*What you will do:*
Pick out each line of the listing below that contains the word "Screen".

*Input:*
⁂

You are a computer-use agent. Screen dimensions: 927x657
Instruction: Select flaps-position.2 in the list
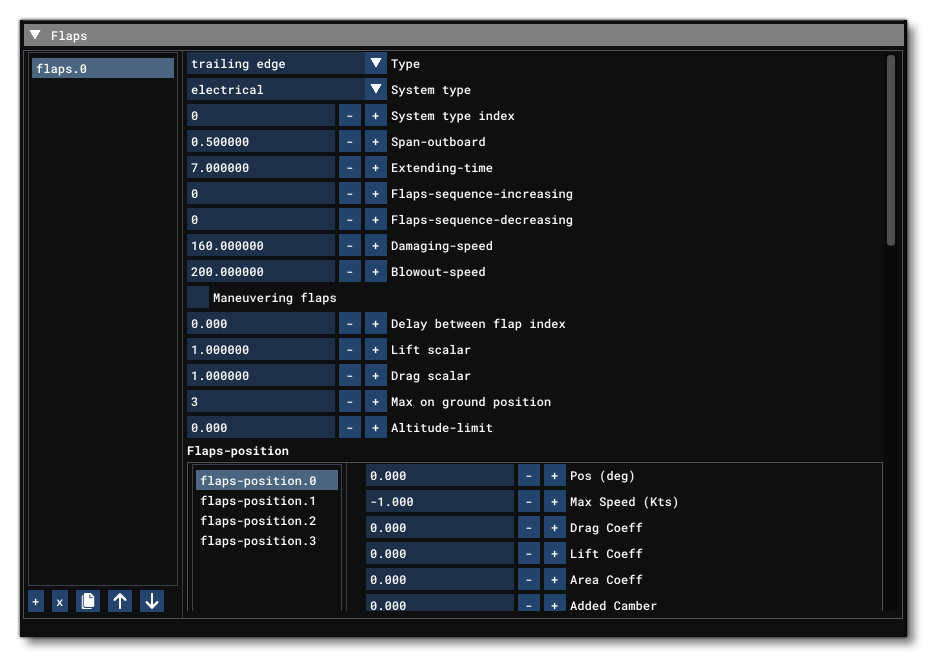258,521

⁂

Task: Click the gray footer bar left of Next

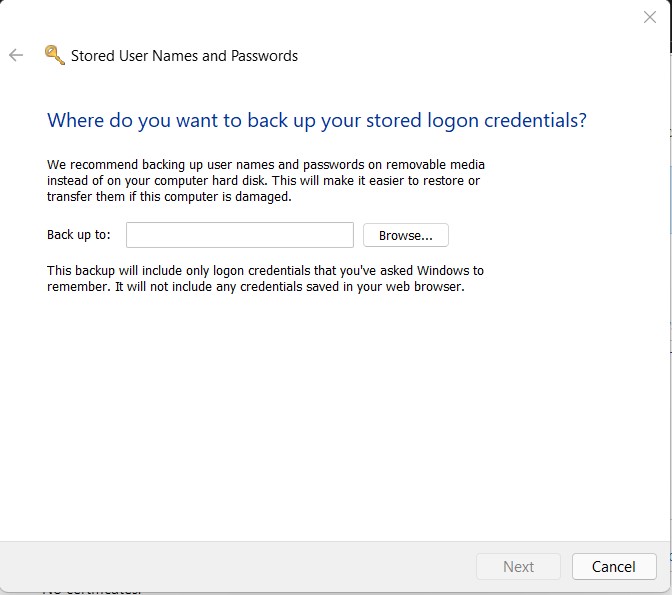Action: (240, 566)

⁂

*Worked answer:*
You are a computer-use agent. Screen dimensions: 927x657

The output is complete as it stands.